:: Document passage ::
:::

Pointe de la Torche is a small promontory with sand dunes and a popular surfing beach. The huge car park was very full and overflowing, so we decided to drive on.
St. Guénolé has a huge sandy beach which was busy with holiday makers with a large car park behind it. Across the road is the Musée Prehistorique Finistérien, which was shut. On the grass around the building are megaliths, including a reconstructed chambered tomb, cists and iron age steles.
Round the headland the coastline is very exposed with huge stone boulders. There were few buildings along the shore - perhaps it is too exposed.
A short distance beyond is St Pierre at the end of the peninsula. There has been a lighthouse here since the 2ndC. There now three lighthouses. The first was built against the 16thC Chapelle St-Pierre. Beyond it is a small shipwreck cemetery. The tower had originally been used for defence as well as a semaphore station. It was reduced in size when the lighthouse was added in 1835. This was replaced by a later 19thC round lighthouse on a square base and then the current Phare d'Eckmühl, which is an elegant building with a decorative top. This is named after Adélaïde Louise of Eckmühl, (daughter of the Prince of Eckmühl who was a friend of Napoleon), who left money in her will for the building of a lighthouse.
We drove through Plobannalec-Lesconcil and Lesconcil which are no longer fishing villages and the harbour is now full of pleasure boats. Houses were beautifully maintained and newly painted white or cream. There is a lot of money here.
We had intended to drive through Loctudy until we saw the sign to the 12thC church. This was well worth finding. It is a massive church with a large rounded Romanesque apse at the east end with three smaller apses off it and a tall spire. It is surrounded by a graveyard which has several graves with metal crucifixes. Inside it is a very plain, simple building, dominated by the massive pillars and rounded arches. There are few statues and the altars are simple. The main altar in the apse has round pillars and arches with carved capitals behind with a walkway round the back. This was a delightful church and we were glad we had stopped to visit.

:::

:: Tasks and exercises ::
**a.** In the coastal trip account, list the megaliths it names on the grass around the Musée Prehistorique Finistérien.
**b.** Reproduce the coastal trip account word for word from "Round the headland" to "of a lighthouse.".

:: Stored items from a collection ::
:::

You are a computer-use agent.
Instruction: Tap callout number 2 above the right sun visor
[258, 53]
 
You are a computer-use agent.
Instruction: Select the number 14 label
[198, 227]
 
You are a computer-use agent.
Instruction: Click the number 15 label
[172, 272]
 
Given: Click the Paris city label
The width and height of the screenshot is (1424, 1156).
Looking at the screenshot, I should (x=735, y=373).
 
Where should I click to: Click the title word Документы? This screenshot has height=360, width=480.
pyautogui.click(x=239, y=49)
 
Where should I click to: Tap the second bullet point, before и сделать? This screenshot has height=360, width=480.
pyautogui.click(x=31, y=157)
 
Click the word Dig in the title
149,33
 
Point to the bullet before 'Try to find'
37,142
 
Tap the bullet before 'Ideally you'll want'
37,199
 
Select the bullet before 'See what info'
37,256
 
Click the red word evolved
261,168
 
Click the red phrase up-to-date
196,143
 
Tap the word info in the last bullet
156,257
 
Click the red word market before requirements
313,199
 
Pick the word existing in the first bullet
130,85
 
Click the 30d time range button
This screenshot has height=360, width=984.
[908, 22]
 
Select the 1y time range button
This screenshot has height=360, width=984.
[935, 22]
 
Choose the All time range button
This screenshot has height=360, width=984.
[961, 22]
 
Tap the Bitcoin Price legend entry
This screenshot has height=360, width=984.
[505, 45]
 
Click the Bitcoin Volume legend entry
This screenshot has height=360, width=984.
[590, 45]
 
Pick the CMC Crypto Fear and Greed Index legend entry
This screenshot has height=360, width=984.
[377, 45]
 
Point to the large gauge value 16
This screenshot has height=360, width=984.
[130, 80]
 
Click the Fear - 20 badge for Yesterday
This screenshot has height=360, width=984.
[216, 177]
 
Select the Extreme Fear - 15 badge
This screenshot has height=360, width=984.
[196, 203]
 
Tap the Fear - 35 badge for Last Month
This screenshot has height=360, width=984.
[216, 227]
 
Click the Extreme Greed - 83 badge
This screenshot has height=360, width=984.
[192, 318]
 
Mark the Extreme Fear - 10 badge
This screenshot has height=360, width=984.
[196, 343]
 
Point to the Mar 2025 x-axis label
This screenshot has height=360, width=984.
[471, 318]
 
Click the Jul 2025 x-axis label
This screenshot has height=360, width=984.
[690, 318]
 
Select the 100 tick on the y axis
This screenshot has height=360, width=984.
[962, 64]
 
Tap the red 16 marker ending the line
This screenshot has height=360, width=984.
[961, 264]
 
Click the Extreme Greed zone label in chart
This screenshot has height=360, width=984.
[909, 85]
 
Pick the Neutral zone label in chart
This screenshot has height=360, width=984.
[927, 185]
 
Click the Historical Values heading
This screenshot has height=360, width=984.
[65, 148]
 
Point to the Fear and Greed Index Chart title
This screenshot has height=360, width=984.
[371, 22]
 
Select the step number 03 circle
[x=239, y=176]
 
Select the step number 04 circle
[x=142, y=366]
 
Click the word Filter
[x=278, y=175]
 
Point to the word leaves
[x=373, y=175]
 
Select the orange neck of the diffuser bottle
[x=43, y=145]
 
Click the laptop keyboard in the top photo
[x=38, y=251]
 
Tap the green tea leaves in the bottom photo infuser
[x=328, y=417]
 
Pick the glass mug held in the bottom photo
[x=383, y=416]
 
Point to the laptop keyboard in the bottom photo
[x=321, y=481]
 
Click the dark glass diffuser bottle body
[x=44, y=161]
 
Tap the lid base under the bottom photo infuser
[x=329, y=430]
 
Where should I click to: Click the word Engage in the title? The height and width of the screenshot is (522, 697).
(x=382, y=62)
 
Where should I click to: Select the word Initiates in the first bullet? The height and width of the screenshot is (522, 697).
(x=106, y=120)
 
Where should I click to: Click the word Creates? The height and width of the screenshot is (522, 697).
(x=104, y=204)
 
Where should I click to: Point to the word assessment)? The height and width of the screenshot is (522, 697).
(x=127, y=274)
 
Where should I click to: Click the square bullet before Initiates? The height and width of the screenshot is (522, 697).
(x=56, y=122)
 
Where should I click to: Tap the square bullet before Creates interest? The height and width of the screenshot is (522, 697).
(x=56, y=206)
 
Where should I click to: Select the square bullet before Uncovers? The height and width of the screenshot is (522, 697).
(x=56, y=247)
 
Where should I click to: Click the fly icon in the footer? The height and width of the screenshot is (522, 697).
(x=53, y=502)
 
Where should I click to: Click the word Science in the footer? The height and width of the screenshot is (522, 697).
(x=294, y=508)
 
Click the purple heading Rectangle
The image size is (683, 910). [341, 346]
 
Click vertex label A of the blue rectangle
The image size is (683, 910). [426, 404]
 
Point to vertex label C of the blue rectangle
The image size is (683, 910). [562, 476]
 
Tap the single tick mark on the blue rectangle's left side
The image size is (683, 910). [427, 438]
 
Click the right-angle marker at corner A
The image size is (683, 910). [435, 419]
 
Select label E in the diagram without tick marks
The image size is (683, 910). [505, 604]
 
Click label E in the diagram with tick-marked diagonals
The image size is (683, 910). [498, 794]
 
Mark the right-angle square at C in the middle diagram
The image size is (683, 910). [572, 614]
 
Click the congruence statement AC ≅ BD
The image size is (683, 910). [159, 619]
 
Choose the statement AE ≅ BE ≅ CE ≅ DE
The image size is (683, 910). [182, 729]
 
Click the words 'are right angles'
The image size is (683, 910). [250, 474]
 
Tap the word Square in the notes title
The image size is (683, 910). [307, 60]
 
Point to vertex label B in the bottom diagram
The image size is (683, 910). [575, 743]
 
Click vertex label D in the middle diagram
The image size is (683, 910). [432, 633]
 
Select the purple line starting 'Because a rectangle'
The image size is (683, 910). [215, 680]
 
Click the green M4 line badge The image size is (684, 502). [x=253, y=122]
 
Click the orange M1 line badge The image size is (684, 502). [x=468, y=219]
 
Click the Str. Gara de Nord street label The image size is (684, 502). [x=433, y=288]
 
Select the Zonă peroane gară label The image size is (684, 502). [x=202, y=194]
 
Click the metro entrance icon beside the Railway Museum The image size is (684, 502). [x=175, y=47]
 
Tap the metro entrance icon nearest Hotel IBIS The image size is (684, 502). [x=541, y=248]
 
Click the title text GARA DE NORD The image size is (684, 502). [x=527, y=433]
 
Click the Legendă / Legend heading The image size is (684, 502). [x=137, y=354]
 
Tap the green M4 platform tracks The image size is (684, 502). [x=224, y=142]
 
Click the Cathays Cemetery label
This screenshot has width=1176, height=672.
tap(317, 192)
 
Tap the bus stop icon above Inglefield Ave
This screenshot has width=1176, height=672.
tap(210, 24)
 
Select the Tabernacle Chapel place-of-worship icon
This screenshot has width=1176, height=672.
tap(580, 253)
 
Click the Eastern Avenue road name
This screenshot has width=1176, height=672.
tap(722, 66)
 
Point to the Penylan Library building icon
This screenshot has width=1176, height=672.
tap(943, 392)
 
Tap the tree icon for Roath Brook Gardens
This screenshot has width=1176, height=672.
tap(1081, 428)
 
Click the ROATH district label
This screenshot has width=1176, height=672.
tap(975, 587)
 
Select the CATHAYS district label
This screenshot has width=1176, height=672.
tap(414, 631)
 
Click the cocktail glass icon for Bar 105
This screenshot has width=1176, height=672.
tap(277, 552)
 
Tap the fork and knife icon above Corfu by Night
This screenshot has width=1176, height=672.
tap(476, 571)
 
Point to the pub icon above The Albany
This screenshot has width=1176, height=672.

:::

:: Answers per task ::
**a.** A reconstructed chambered tomb, cists, and iron age steles.

**b.**
Round the headland the coastline is very exposed with huge stone boulders. There were few buildings along the shore - perhaps it is too exposed.
A short distance beyond is St Pierre at the end of the peninsula. There has been a lighthouse here since the 2ndC. There now three lighthouses. The first was built against the 16thC Chapelle St-Pierre. Beyond it is a small shipwreck cemetery. The tower had originally been used for defence as well as a semaphore station. It was reduced in size when the lighthouse was added in 1835. This was replaced by a later 19thC round lighthouse on a square base and then the current Phare d'Eckmühl, which is an elegant building with a decorative top. This is named after Adélaïde Louise of Eckmühl, (daughter of the Prince of Eckmühl who was a friend of Napoleon), who left money in her will for the building of a lighthouse.